• **Task goal**:
Each line of the entries below that includes "making" belongs in your answer.

• **Material for this task**:
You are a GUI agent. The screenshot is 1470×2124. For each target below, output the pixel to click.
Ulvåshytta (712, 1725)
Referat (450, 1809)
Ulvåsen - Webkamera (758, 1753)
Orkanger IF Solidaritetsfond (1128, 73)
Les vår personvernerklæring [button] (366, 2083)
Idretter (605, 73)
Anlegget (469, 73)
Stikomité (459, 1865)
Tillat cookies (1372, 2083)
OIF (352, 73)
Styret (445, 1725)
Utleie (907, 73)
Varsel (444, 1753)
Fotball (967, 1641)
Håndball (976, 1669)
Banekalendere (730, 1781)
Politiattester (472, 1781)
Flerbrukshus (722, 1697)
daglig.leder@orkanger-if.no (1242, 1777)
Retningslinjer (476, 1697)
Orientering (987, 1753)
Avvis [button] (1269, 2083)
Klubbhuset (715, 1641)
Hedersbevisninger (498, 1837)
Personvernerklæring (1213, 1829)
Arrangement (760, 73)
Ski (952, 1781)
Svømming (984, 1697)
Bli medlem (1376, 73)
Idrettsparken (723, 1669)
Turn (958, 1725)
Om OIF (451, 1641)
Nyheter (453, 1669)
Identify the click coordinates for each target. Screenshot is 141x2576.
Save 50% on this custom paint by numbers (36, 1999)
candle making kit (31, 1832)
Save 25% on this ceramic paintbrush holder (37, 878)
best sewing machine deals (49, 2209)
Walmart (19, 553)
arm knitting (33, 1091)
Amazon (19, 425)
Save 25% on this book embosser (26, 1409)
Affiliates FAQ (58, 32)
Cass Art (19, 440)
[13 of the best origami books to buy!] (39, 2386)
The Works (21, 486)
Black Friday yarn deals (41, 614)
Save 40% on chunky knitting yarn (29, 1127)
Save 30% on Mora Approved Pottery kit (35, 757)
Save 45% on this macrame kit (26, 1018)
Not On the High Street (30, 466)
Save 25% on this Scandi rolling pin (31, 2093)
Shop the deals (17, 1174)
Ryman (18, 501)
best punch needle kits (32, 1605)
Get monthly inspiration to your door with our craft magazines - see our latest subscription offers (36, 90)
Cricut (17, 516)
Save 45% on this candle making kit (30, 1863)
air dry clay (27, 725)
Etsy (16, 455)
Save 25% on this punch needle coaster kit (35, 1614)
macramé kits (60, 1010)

• **Exercise response**:
candle making kit (31, 1832)
Save 45% on this candle making kit (30, 1863)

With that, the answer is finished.